Co ja tu wyprawiam?

Obserwuję, notuję, komentuję. Potrafię ostro przyłożyć, ale nie robię tego notorycznie. Pistacjowy blog jest moją osobistą odtrutką na polityczno-obyczajowe niestrawności. Piszę głównie dla siebie, ale Wasze wizyty cieszą mnie niezwykle. Wpadajcie o każdej porze, pogadamy :))

niedziela, 20 czerwca 2010

Najciszej jak tylko się da

Byłem, otrzymałem, krzyżyk postawiłem (wtajemniczeni wiedzą o co chodzi).

Tłumów nie było.

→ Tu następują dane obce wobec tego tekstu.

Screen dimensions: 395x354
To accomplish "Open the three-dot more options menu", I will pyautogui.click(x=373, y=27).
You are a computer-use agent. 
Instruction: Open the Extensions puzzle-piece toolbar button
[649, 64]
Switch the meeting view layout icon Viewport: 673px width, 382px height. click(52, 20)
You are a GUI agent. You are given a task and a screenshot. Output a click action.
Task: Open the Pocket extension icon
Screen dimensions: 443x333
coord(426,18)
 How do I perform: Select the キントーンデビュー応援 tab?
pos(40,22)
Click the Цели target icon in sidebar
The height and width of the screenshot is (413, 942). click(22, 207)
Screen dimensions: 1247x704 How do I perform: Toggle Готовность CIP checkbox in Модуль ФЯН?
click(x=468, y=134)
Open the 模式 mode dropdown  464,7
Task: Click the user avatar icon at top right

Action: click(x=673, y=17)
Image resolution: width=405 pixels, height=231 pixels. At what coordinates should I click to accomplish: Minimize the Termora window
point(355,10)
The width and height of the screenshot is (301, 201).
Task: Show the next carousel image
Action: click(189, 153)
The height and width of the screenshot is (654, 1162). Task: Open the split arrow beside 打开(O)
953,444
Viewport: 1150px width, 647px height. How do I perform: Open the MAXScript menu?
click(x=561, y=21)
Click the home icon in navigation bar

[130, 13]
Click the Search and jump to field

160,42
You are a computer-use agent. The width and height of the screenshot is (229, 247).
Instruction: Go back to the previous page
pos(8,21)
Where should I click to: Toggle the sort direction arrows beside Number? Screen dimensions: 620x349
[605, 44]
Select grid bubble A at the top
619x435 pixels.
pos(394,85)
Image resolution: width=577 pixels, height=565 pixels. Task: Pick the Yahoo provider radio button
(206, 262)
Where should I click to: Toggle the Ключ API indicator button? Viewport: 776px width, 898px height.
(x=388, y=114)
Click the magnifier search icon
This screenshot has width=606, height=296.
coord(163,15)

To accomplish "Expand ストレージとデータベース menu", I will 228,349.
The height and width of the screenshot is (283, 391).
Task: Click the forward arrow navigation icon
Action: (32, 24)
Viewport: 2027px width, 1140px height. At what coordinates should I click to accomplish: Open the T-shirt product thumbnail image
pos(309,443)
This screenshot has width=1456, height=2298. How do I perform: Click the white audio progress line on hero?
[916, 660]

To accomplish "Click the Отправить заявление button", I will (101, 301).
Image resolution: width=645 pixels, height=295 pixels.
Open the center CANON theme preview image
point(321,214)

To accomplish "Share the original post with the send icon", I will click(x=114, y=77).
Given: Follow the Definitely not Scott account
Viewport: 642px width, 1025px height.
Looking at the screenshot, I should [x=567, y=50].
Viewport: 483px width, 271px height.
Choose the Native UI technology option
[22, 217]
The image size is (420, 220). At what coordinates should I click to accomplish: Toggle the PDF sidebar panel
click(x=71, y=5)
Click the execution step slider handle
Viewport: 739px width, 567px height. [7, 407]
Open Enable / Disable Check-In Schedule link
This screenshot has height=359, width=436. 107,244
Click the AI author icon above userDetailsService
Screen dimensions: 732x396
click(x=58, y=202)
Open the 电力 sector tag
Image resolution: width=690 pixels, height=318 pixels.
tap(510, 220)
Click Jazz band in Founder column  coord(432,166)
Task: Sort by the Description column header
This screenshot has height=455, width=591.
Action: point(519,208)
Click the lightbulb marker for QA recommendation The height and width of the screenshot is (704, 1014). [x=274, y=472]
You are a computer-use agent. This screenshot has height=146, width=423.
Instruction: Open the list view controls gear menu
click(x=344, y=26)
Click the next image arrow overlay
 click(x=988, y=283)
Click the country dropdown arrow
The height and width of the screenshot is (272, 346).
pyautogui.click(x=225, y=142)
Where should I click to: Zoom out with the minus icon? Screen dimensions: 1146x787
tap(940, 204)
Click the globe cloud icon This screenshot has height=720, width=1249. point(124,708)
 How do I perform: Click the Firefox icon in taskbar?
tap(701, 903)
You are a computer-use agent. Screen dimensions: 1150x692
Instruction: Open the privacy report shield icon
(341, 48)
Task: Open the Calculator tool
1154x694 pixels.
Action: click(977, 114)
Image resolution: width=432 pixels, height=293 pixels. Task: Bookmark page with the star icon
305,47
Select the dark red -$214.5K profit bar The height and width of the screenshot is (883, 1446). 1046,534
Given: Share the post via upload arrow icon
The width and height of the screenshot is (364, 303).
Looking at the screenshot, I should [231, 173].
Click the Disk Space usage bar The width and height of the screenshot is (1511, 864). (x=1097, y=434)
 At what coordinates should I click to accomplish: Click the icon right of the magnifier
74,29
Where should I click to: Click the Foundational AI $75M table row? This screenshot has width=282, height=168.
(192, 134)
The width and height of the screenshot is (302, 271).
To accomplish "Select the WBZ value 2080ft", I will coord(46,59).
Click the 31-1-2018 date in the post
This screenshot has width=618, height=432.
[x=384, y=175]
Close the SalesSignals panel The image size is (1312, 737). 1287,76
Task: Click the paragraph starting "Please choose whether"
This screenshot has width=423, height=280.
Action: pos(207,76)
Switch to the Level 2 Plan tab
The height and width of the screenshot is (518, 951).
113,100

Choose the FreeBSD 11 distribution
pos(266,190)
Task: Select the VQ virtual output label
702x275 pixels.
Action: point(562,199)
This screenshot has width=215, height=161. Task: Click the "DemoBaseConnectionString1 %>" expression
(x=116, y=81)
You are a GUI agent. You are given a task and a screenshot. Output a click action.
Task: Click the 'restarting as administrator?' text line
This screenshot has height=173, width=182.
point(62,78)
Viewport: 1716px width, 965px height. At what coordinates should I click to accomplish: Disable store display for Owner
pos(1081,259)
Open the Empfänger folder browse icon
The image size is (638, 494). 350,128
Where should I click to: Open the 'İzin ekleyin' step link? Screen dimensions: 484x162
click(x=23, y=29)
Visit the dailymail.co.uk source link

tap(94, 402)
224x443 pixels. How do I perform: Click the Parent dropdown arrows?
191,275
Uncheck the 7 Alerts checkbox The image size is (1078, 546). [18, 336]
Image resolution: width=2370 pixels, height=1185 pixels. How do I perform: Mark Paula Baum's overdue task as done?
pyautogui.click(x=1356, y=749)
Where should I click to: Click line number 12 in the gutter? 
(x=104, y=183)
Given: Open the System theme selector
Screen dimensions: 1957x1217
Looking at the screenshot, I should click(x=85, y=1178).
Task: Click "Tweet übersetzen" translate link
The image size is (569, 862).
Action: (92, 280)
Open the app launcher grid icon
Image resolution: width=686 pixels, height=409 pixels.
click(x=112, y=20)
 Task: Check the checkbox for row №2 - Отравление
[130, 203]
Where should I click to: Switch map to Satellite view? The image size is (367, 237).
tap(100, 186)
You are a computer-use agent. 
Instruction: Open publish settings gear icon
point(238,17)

Kropił deszcz.

Ze względu na ciszę wyborczą proponuję myśl iście platynową:

"Każda kobieta powinna mieć w życiu cztery zwierzaki: norkę w szafie, jaguara w garażu, tygrysa w łóżku i osła, który za to wszystko zapłaci." (Paris Hilton)

Com się uśmiał, to moje!

Pozdrawiam wszystkie Panie ;)

3 komentarze:

  1. Pistacjowy, kurna, trza iśc drugi raz...

    OdpowiedzUsuń
  2. Ona sama jest osioł i tyle. ;p

    OdpowiedzUsuń
  3. Ano, trza. I kosztować to będzie, jakbyśmy zbyt zamożni byli... Dla mnie akurat to żaden wysiłek, zaledwie parę kroków, wszystko razem 20 minut ( z dobrą nadwyżką!). A Ty masz daleko?

    P.S. Nareszcie ciepło. Fajnie, co nie?